O yılda insanlar mahsulün bolluğundan dolayı üzüm ve zeytin gibi gıdaları sıkarlar, sonrası için de istifade ederler. Ayrıca o yılda hayvanlar bol bol süt verir, insanlar onları sağarlar.

Bu, Hz. Yusuftan onlara bir müjdedir. Hz. Yusuf önce rüyayı tabir etti. Semiz inek ve dolgun başakları bolluk yıllarıyla, cılız inek ve kuru başakları da kıtlık yıllarıyla te’vil etti. Cılız ineğin semizi yemesini ise, bolluk yıllarında toplananı kıtlık yıllarında yemek olarak açıkladı.

Hz.
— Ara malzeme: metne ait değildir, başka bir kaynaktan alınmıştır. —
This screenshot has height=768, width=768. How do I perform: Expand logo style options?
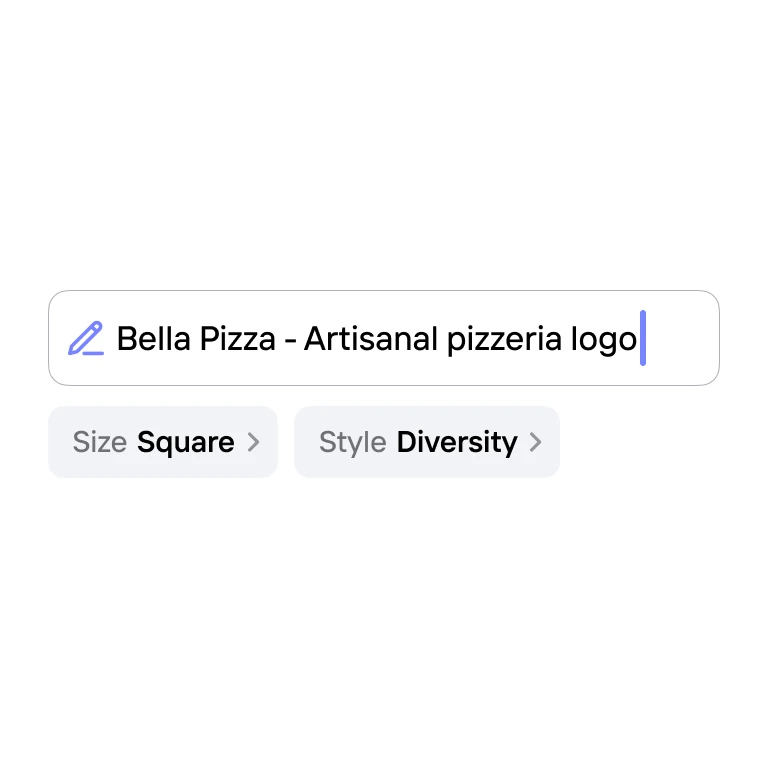click(x=427, y=442)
Yusuf bunu vahiyle bilmiş olabilir.

Veya kıtlığın bitmesinin bolluk anlamına gelmesinden veya Allahın âdetinin kullara darlık verdikten sonra genişlik vermek şeklinde cereyanından bunu söylemiş de olabilir.

 

50- وَقَالَ الْمَلِكُ ائْتُونِي بِهِ “Hükümdar, “Onu bana getirin” dedi.”

Hükümdar bunu, şarapçı gelip tabiri söyledikten sonra dedi.
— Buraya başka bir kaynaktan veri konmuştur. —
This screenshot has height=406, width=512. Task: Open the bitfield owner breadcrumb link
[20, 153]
فَلَمَّا جَاءهُ الرَّسُولُ قَالَ “Elçi Onun yanına gelince, (Yusuf) dedi ki:”

ارْجِعْ إِلَى رَبِّكَ “Haydi rabbine (efendine) geri dön.”

فَاسْأَلْهُ مَا بَالُ النِّسْوَةِ اللاَّتِي قَطَّعْنَ أَيْدِيَهُنَّ “Ona, o ellerini kesen kadınların durumlarını sor.”

Hz. Yusuf böyle diyerek çıkma hususunda acele etmedi. Kadınların durumunun sorulmasını, hâllerinin araştırılmasını istedi. Ta ki kendisinin masumiyeti ortaya çıksın, zulmen hapsedildiği bilinsin, ona hased eden kişi onu kabahatli göstermede bir vesile bulamasın.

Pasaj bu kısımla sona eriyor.